• [DOCUMENT EXTRACT]:

-------

Step-by-step guide. Oracle's expdp/impdp commands to exclude/include objects and mask sensitive data (on-premise)

Let's say I had to refresh my development or uat server with production data (all my servers are on-premise).

Why? For easier debugging or developing new features.

It wouldn't be a big deal but:

  • We want it now!

  • We have to exclude/include specified tables.

  • We have to anonymize/change sensitive values like salaries, names etc.

Originally I planned to use a "data pump" feature built in SQLcl - but I couldn't find a way to change data in columns in the exported file.

That's why I chose Oracle's expdp and impdp tools.

My example.

In my case, I'm moving data from PROD schema to the TEST schema.

  • PROD schema has 50 various objects. The TEST schema is empty.

  • I want to export only one table called CUSTOMERS from schema PROD

  • My table PROD.CUSTOMERS have column VALUE. This is sensitive data. I want this value to be changed to 999 for all rows.

  • All objects beside PROD.CUSTOMERS shouldn't be included in my export file

Create a directory to store exported schema.

--use SYS for that
sql sys/*****@localhost:1521/xepdb1 as sysdba

/*select * from all_directories;*/
CREATE OR REPLACE DIRECTORY DATA_PUMP_DIR AS '/opt/oracle/admin/XE/dpdump/your_data';

Add grants for your dedicated user.

I previously created EXP_IMP_USER (user is up to you), so it can export and import data.

-------

• [SHORT PROBLEM 1]:
In the data pump guide, which table is the only one to be exported from the PROD schema?
• [SHORT PROBLEM 2]:
Explain why the data pump guide uses Oracle's expdp and impdp tools rather than the data pump feature built into SQLcl.

-------

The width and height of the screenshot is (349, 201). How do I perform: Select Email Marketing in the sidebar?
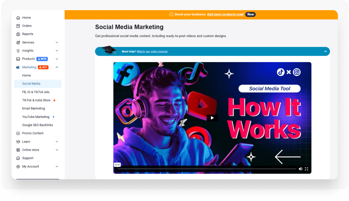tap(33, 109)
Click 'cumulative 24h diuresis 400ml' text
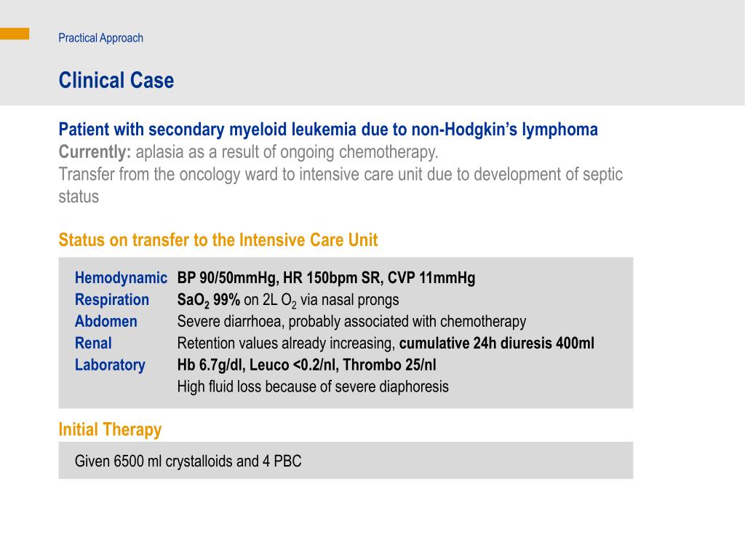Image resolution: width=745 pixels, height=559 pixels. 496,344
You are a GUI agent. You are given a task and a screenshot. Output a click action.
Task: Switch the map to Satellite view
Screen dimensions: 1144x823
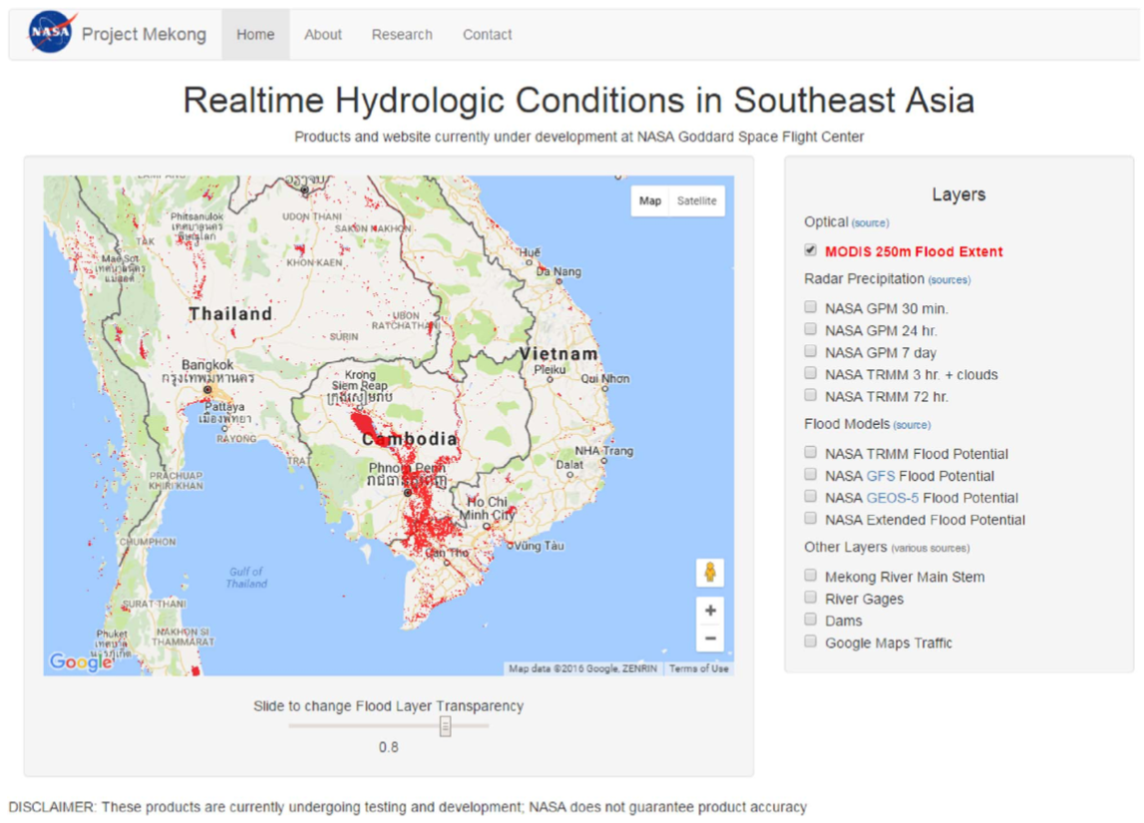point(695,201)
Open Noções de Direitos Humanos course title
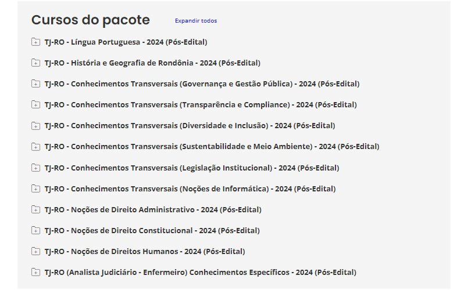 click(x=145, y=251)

-------

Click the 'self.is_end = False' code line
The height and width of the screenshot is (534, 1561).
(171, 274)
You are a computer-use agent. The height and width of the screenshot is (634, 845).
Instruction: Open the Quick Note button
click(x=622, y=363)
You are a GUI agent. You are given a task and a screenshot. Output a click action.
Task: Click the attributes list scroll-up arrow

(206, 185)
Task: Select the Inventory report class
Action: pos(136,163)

-------

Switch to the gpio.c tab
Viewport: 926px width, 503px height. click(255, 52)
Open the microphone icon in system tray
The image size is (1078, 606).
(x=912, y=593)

-------

• [WRITTEN ANSWER 1]:
CUSTOMERS (PROD.CUSTOMERS).

• [WRITTEN ANSWER 2]:
The plan was to use the SQLcl data pump feature, but there was no way found to change data in columns in the exported file. Sensitive values such as the VALUE column had to be masked, so expdp and impdp were chosen instead.